State park in Delaware, United States

First State Heritage Park is an urban "park without boundaries" linking historic and cultural sites in Dover, Delaware, the city that has been the seat of state government since 1777. The park is a partnership of state and city agencies under the leadership of Delaware State Parks. Delaware was the first state to ratify the United States Constitution.

== Historic and cultural sites ==
The sites of the park highlight Delaware's role as the First State. They were organized as a state park in 2004 by Governor Ruth Ann Minner, as a partnership between the Delaware Economic Development Office, the Delaware Department of State, and the Delaware Department of Natural Resources and Environmental Control.

The sites of the park are First State Heritage Park Welcome Center and Galleries, the Old State House, Delaware Legislative Hall, John Bell House, Delaware Public Archives, Johnson Victrola Museum, Delaware Governor's Mansion, and the Biggs Museum of American Art.

=== Welcome Center and Galleries ===
Located within the Delaware Public Archives building adjacent to Legislative Hall, the First State Heritage Park Welcome Center & Galleries serves as an entrance portal to Delaware's state capital and the historic city of Dover.

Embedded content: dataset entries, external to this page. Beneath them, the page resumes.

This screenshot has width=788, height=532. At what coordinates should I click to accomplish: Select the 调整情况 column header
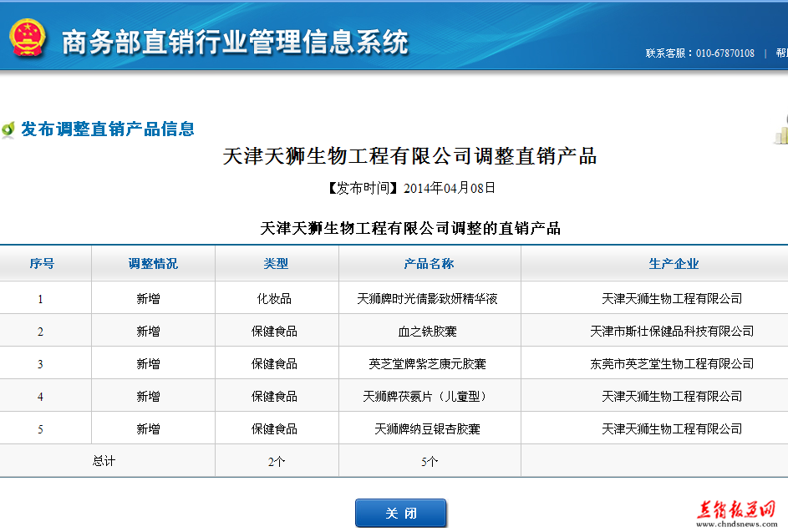point(153,264)
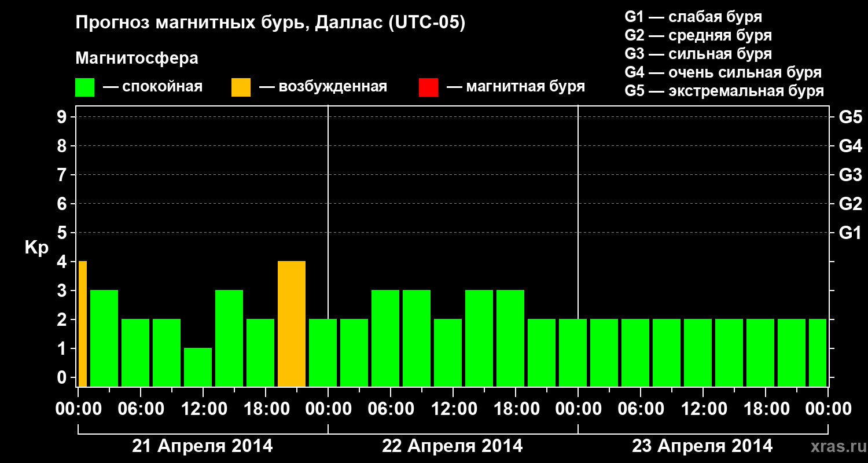Click the last 00:00 time axis label

click(x=828, y=409)
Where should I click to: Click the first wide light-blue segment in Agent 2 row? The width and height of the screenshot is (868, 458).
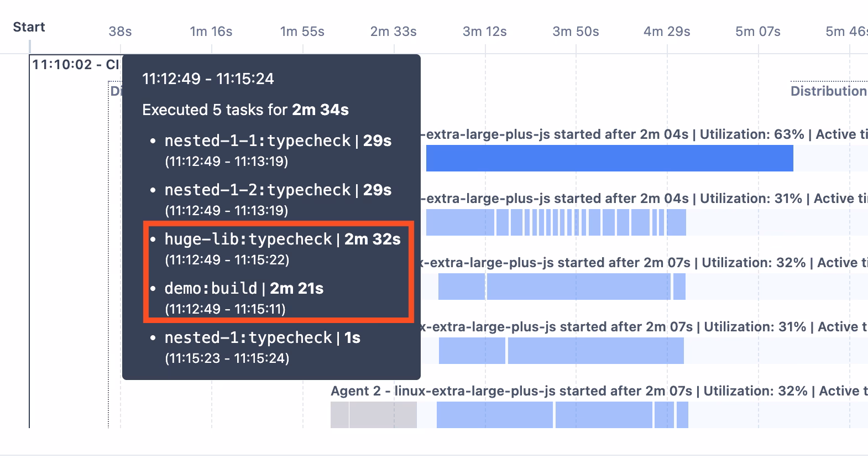point(494,415)
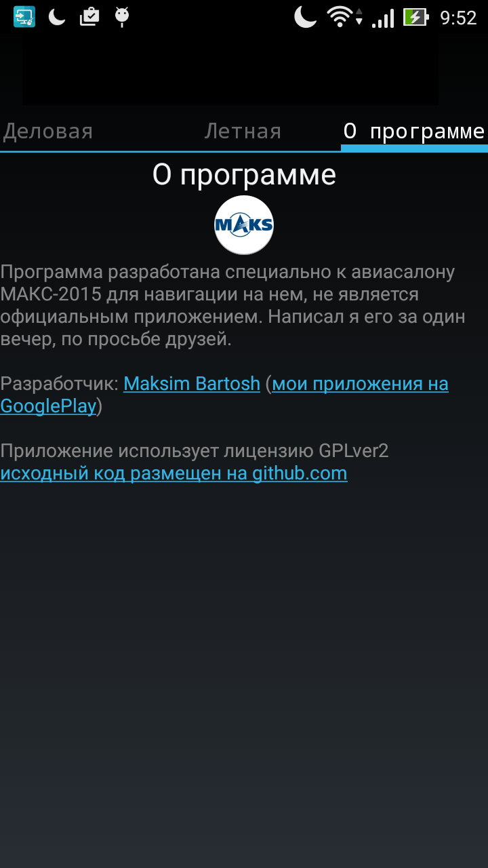Switch to the Деловая tab
Screen dimensions: 488x868
coord(47,132)
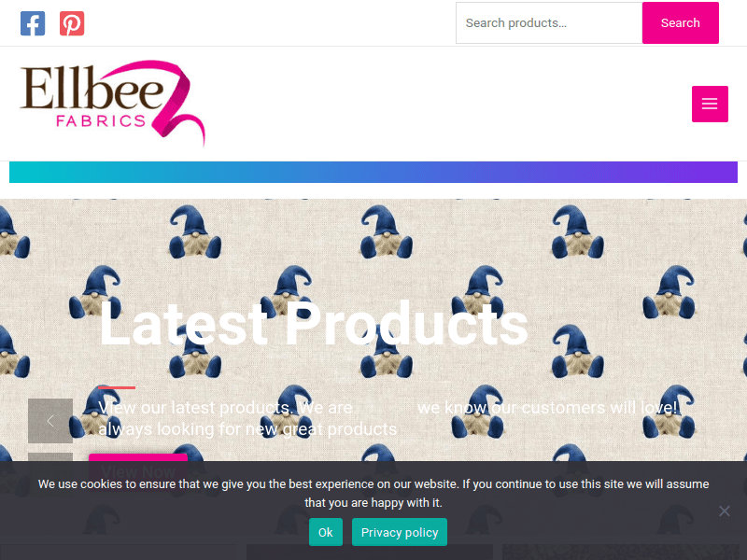This screenshot has height=560, width=747.
Task: Click the Latest Products slide heading
Action: 314,325

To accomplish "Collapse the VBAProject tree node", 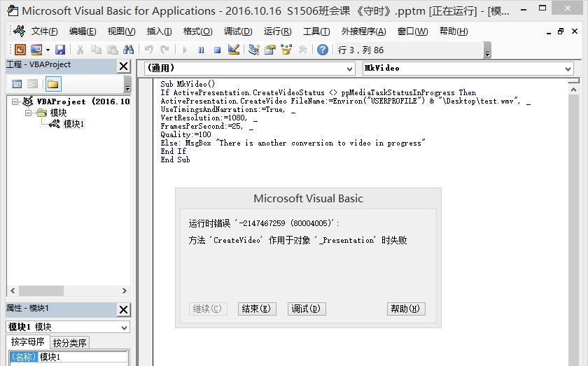I will click(x=15, y=101).
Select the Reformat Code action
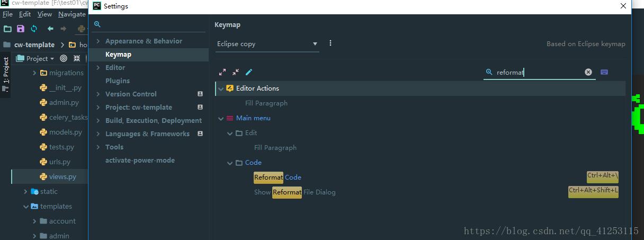The width and height of the screenshot is (644, 240). [x=278, y=177]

=== The Old State House ===
The Old State House served as the state's first permanent capitol building from 1791 until 1932. It is located on Dover's historic green. The Old State House originally housed Delaware's state government and the government of Kent County. The Old Statehouse was listed on the National Register of Historic Places in 1971.

The State House has undergone several expansions and renovations since it opened in 1791. It was originally built in a Georgian architecture style. The state house was remodeled in 1873 to reflect a Victorian style and restored in 1976 to its original appearance. Extensive renovations of the State House also took place in 2007.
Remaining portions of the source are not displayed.